Task requirements:
- 1) Decide whether each statement agrees with the text on yellowing hydrangea leaves below. Answer yes or no for each, quoting the words from the text that decide it.
(a) Fungal infections are the most frequent cause of leaf discoloration.
(b) The second fungicide spray should be applied one week after the first.
(c) Hydrangeas should be watered only when the top 2 inches of soil are dry.
- 2) Answer these questions using the text on yellowing hydrangea leaves below.
(a) In what season does a fungal disease usually start?
(b) Which two garden conditions can encourage fungal diseases?
(c) What is usually the first clue of root rot?
- 3) In the text on yellowing hydrangea leaves below, the first step for fixing fungal issues is to remove any yellowed leaves. Explain why, using the reason the text gives.

Document section:
══════════

Diseases are a common cause of yellowing hydrangea leaves. They can be viral, bacterial, or fungal, with fungal infections being the most frequent reason for leaf discoloration.

Fungal diseases

leaf disease

Hydrangea leaves turning yellow because of disease.

It usually starts in spring. Fungal spores land on young hydrangea leaves and start to grow. By summer, you might see brown spots on the leaves, followed by yellowing.

High humidity and poor air circulation in your garden can encourage these diseases.

Fixing Fungal Issues:

  1. First, remove any yellowed leaves to prevent the spread.
  2. Spray your hydrangea with a multi-purpose fungicide.
  3. After two weeks, give it another spray.
  4. Be careful not to overwater your hydrangeas.
  5. Make sure there’s good drainage and plenty of air flow around the bush.

Rot Root

Root rot

Hydrangea leaves turning yellow because of damaged roots.

Root rot is a disease that targets the roots of your plant. It often occurs from overwatering or when the soil doesn’t drain well. The first clue of root rot is usually leaves turning yellow.

The main culprits are usually overwatering or soil that doesn’t let water flow away properly.

Tackling Root Rot:

  1. To prevent it, be careful not to overwater. Only water your hydrangeas when the top 2 inches of soil are dry.
  2. Enhance soil drainage near the roots, or consider moving the hydrangea to a spot that’s not as damp.
  3. Also, be gentle with the roots when planting or moving your hydrangea to avoid damage.

══════════

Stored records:
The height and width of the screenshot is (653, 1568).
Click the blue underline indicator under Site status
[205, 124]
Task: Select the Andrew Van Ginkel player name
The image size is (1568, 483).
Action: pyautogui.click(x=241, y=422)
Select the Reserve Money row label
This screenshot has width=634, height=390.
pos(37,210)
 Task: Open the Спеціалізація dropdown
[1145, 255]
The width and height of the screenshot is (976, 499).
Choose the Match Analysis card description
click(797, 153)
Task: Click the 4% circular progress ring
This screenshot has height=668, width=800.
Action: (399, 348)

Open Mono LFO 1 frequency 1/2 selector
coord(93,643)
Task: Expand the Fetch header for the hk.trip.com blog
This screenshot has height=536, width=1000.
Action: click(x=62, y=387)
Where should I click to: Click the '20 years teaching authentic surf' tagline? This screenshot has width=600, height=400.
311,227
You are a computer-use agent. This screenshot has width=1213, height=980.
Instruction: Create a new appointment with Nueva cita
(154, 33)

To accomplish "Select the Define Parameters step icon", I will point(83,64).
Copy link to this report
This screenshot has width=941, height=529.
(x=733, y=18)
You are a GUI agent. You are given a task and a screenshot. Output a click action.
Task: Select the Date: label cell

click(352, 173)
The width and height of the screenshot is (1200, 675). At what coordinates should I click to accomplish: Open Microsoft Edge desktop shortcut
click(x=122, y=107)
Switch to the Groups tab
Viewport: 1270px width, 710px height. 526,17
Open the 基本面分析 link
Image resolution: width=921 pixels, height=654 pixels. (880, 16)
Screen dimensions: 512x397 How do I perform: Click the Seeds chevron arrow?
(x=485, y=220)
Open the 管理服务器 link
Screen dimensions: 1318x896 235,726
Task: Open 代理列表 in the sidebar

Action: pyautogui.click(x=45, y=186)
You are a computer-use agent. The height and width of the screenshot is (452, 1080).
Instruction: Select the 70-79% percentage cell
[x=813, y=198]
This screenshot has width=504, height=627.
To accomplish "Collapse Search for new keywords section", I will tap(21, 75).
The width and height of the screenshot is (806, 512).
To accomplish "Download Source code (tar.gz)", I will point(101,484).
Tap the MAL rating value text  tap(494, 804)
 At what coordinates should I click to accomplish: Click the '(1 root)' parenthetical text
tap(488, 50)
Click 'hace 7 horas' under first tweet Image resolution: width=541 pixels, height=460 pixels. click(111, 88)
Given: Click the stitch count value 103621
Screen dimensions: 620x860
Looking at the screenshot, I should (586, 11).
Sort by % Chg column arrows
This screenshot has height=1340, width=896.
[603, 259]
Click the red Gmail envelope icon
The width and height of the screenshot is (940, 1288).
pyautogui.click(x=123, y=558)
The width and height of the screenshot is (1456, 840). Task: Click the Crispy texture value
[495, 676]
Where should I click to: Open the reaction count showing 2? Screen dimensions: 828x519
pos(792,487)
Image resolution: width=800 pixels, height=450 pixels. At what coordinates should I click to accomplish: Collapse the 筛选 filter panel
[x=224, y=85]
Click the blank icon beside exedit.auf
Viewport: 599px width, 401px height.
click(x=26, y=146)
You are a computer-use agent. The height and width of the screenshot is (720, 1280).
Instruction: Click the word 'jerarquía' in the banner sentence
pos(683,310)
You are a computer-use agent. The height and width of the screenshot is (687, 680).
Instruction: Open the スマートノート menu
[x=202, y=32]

══════════

Answers to the problems:
- 1)
(a) Yes: "with fungal infections being the most frequent reason for leaf discoloration"
(b) No: "After two weeks, give it another spray."
(c) Yes: "Only water your hydrangeas when the top 2 inches of soil are dry."

- 2)
(a) Spring.
(b) High humidity and poor air circulation.
(c) Leaves turning yellow.

- 3) The text says to remove yellowed leaves first to prevent the fungal disease from spreading.